__Work item__
Where in the records does the word "computer" appear? Copy each line that holds it.

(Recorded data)
========
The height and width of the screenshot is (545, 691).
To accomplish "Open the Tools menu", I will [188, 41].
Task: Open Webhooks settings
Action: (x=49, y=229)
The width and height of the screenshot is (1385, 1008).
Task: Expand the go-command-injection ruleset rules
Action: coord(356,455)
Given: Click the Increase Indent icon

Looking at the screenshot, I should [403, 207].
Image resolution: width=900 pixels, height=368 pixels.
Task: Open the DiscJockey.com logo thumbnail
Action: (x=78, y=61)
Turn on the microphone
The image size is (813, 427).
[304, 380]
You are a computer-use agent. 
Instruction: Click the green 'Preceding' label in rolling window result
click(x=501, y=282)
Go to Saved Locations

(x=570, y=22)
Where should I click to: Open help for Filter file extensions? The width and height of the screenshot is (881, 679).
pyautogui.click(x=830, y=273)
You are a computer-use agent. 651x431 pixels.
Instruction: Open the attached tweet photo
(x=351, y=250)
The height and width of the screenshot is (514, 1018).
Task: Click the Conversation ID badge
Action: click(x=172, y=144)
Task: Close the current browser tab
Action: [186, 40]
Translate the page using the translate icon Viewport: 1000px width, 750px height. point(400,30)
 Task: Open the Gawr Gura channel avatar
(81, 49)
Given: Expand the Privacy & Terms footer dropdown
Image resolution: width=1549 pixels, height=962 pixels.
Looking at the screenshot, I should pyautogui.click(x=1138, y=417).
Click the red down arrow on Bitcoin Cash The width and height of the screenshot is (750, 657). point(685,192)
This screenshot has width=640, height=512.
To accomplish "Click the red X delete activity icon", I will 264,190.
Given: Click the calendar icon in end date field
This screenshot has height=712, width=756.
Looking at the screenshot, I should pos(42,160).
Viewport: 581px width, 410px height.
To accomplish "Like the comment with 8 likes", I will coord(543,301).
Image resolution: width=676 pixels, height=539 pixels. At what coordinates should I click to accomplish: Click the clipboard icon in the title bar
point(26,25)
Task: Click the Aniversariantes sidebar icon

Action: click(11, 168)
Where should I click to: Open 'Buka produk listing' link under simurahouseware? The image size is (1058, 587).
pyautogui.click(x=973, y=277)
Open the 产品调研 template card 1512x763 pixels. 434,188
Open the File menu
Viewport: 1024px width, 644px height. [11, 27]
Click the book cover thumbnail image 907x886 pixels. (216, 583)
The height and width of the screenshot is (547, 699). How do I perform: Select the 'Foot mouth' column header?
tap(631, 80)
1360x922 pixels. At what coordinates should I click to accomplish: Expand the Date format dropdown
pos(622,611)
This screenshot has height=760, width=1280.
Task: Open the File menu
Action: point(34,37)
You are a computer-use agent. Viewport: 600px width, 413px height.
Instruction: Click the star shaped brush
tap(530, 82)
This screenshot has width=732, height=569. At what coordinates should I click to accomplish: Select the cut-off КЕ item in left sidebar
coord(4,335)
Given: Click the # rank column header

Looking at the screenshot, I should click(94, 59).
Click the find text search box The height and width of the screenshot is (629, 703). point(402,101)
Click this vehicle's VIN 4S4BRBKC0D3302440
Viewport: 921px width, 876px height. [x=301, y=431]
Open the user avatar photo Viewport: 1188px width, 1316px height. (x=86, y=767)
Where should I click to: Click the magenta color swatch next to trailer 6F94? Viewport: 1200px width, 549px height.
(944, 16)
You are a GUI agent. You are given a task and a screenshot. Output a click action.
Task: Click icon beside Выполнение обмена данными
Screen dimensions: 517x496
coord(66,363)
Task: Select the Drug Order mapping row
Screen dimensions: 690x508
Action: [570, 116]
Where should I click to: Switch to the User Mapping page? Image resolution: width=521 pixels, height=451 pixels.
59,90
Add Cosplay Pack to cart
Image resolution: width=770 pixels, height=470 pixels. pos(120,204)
========
__The completed task__
You are a computer-use agent. 
You are a computer-use agent. 651x431 pixels.
You are a computer-use agent. Viewport: 600px width, 413px height.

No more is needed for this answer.